Der private Wohnungsmarkt bleibt stabil auf hohem Niveau. Wie auch schon im Oktober vermeldet, gibt es aber Anzeichen, dass hier keine großen Wachstumspotenziale mehr vorhanden sind. So berichten die Feds von New York und Richmond von Nachfragerückgängen und fallenden Preisen im Hoch-Preis-Segment des Immobilienmarktes. Dennoch muss konstatiert werden, dass der Immobilienmarkt eine starke Stütze der US-Wirtschaft bleiben wird. Denn der private Wohnungsbau bleibt robust und die Hypothekenfinanzierung, die durch die steigenden Hauspreise angetrieben wird, stärkt den Konsum. Es ist aber dringend notwendig, dass die Nachfrage auch von anderer Seite gestützt wird.

Hier ist in erster Linie der Arbeitsmarkt zu nennen. Der diesbezügliche Ausblick kann nur als verhalten bezeichnet werden. Im Einklang mit dem neuen Rekordtief des "Help-Wanted"-Index für Oktober, berichten die regionalen Feds nur von geringer Evidenz für Neueinstellungen. Selbst Zeitarbeitsagenturen, die im Frühherbst noch von einer Besserung auf dem Arbeitsmarkt ausgingen, sehen nun in den meisten Regionen einen Rückgang der Arbeitsnachfrage. Hinzu kommt, dass das Lohnwachstum sich in allen Regionen zu verlangsamen scheint. Einige Banken berichten von stark steigenden Kosten für die Krankenversicherung, welche die Arbeitgeber in zunehmendem Maße auf die Arbeitnehmer zu überwälzen versuchen.

Der Finanzdienstleistungssektor berichtet, wie auch schon in den Vormonaten, von einer anhaltenden Schwäche bei der Kreditvergabe an die Unternehmen. So vermeldete eine befragte Geschäftsbank der Fed of Chicago, dass die Unternehmen weder Ausgaben tätigten noch einstellten. New York City, Cleveland und St. Louis berichten von einem Anstieg der Zahlungsausfälle.

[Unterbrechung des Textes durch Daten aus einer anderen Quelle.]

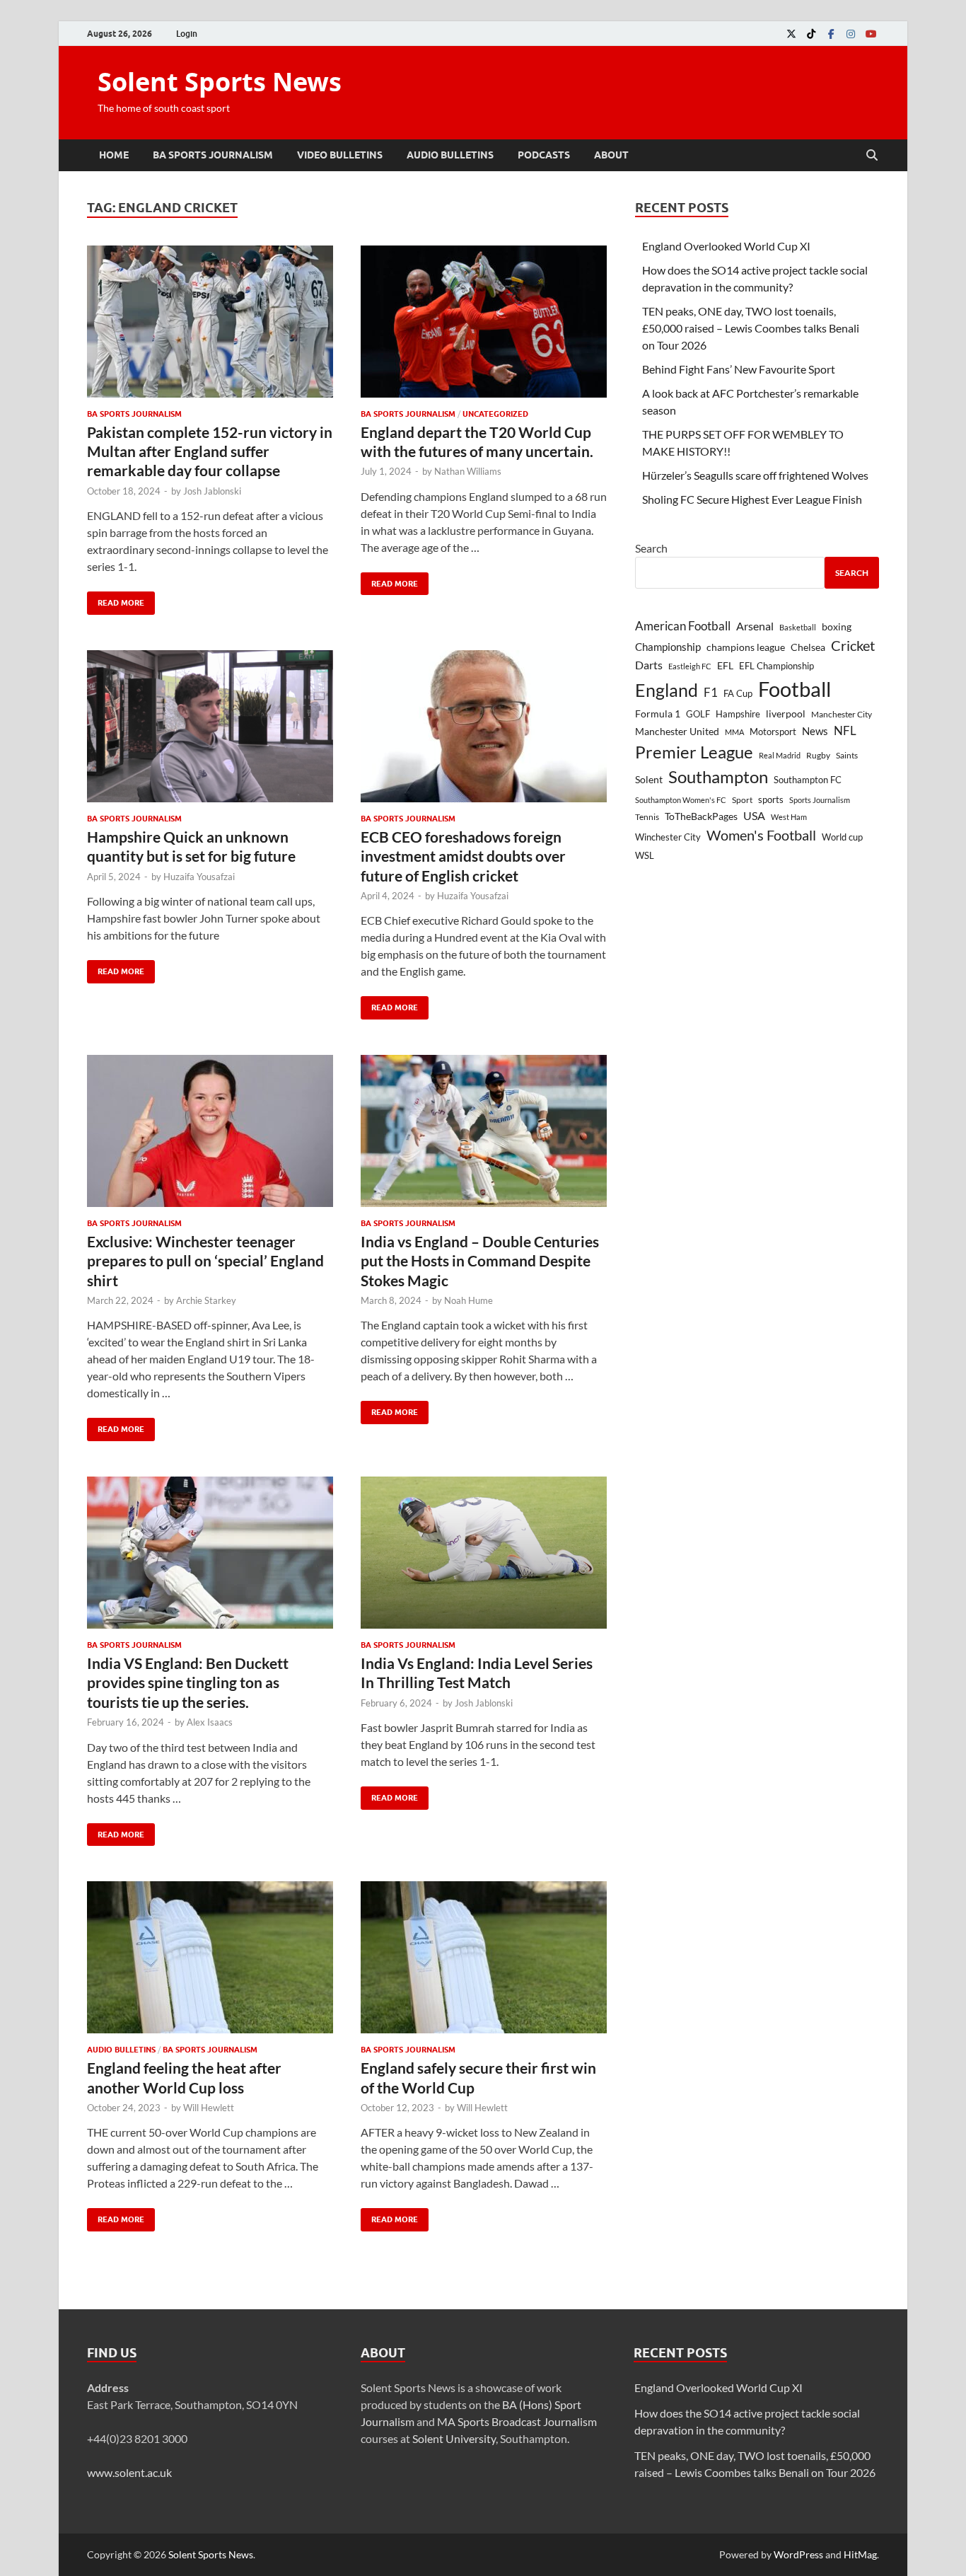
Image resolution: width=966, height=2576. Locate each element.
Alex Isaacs (210, 1722)
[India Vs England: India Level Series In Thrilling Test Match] (484, 1553)
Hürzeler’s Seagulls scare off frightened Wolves (755, 475)
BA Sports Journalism (213, 155)
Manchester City (841, 714)
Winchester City (668, 837)
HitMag (860, 2554)
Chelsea (808, 647)
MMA (734, 732)
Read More (115, 599)
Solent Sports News (220, 81)
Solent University (454, 2438)
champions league (745, 647)
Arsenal (755, 626)
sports (771, 799)
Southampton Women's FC (680, 799)
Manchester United (677, 731)
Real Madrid (780, 755)
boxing (836, 626)
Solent (649, 779)
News (815, 731)
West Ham (789, 816)
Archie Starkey (206, 1300)
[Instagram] (850, 33)
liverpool (785, 714)
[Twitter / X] (791, 33)
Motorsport (773, 731)
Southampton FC (808, 779)
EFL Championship (776, 665)
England (666, 689)
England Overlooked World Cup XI (726, 246)
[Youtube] (870, 33)
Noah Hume (468, 1300)
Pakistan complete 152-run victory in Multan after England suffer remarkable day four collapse (209, 451)
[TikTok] (811, 33)
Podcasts (544, 155)
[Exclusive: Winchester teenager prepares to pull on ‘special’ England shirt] (210, 1131)
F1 (711, 693)
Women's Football (761, 834)
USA (754, 816)
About (611, 155)
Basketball (797, 627)
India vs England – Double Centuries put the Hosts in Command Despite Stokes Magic (480, 1260)
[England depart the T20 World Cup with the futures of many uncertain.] (484, 322)
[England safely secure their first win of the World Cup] (484, 1957)
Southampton (718, 777)
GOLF (698, 714)
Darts (649, 665)
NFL (845, 730)
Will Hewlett (208, 2107)
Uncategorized (495, 414)
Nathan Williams (467, 471)
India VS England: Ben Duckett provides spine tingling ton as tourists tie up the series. (188, 1682)
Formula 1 (657, 713)
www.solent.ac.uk (129, 2472)
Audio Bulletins (450, 155)
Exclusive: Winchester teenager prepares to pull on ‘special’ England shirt (205, 1260)
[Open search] (872, 155)
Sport (742, 800)
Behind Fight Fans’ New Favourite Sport (738, 369)
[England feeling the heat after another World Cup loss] (210, 1957)
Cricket (853, 645)
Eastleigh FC (689, 666)
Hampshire (738, 714)
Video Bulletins (340, 155)
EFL (725, 665)
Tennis (647, 816)
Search (651, 548)
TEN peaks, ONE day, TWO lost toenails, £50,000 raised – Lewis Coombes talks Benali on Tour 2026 (750, 328)
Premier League (694, 752)
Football (794, 688)
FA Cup (737, 693)
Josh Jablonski (212, 491)
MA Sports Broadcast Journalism (517, 2421)
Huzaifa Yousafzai (199, 876)
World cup (842, 837)
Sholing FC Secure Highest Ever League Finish (752, 499)
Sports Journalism (819, 799)
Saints (847, 755)
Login (186, 33)
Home (114, 155)
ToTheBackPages (701, 816)
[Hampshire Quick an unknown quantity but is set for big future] (210, 726)
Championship (668, 646)
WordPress (798, 2554)
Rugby (818, 755)
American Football (683, 625)
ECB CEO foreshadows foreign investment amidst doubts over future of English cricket (463, 856)
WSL (644, 855)
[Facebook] (830, 33)
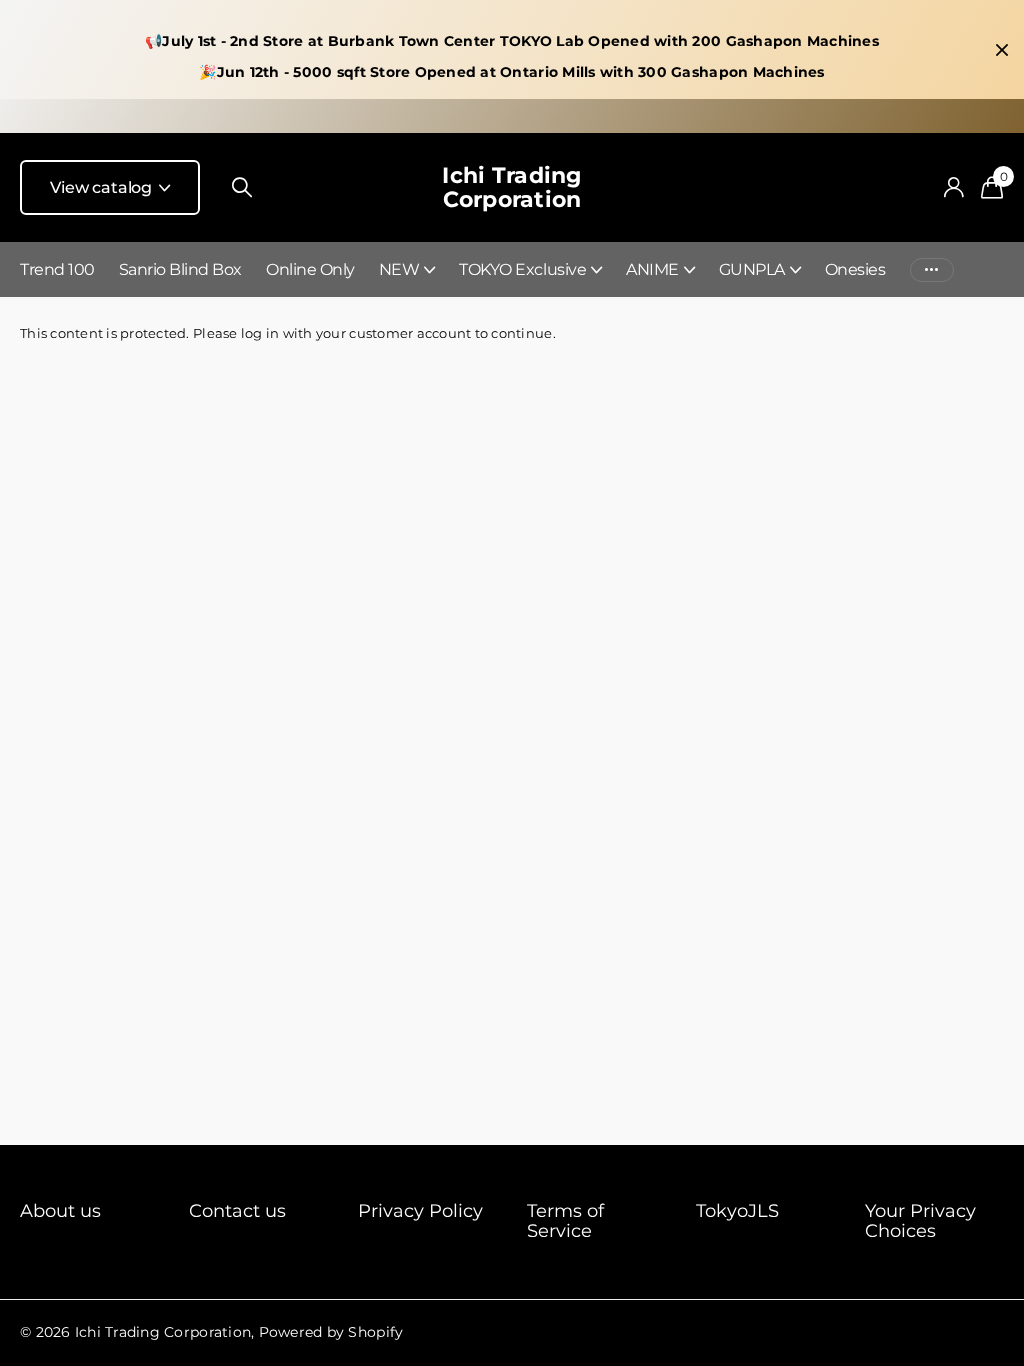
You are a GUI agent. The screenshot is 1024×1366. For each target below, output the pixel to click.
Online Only (310, 269)
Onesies (855, 269)
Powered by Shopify (331, 1332)
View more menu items (932, 269)
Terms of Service (565, 1221)
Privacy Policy (420, 1211)
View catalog (103, 187)
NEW (399, 269)
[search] (242, 187)
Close (1002, 50)
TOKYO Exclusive (522, 269)
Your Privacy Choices (920, 1221)
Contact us (237, 1211)
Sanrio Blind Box (180, 269)
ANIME (652, 269)
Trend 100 (57, 269)
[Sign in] (953, 187)
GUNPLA (752, 269)
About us (60, 1211)
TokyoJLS (737, 1211)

Welches Fazit ist zu ziehen? Der Aufschwung verläuft extrem holprig. Die hereinkommenden Daten sind weiter gemischt, zeigten aber zuletzt eher positive Züge. Zur Erinnerung: das Beige Book stützt sich lediglich auf Umfragen und hat keine "harten" Daten vorzuweisen. Es ist möglich, dass die Stimmung in den Unternehmen schlechter als die tatsächliche Lage ist. Stimmungen treiben aber auch mittelfristig die Märkte. Das Beige Book von November erinnert daran, dass die Euphorie der letzten Wochen, die an den Aktienmärkten aufgrund positiver Konjunkturdaten zu sehen war, auch verfrüht sein kann. Momentan sieht es zwar besser aus als im Oktober, aber die US-Wirtschaft hat noch jede Menge Aufräumarbeiten nach dem Platzen der Aktienmarktblase zu leisten, das US-Leistungsbilanzdefizit bleibt ein Risiko, und auch die geopolitischen Unsicherheiten werden weiter belasten.

Vor diesem Hintergrund ist zu erwarten, dass die Fed die Zinsen am 10. Dezember konstant lassen wird: Erstens, weil weitere Zinssenkungen vor dem Hintergrund der positiven Frühindikatoren nicht angebracht sind und noch jede Menge Pulver in der "Pipeline" steckt. Zweitens, weil von der Fiskalpolitik zu Beginn des Jahres 2003 weitere Einkommenssteuersenkungen zu erwarten sind. Mit Zinserhöhungen rechnen wir erst Ende 2003, weil der Aufschwung zu langsam und zu holprig verläuft, und mit zu vielen Risiken behaftet ist, als dass eine frühere Zinserhöhung angebracht wäre.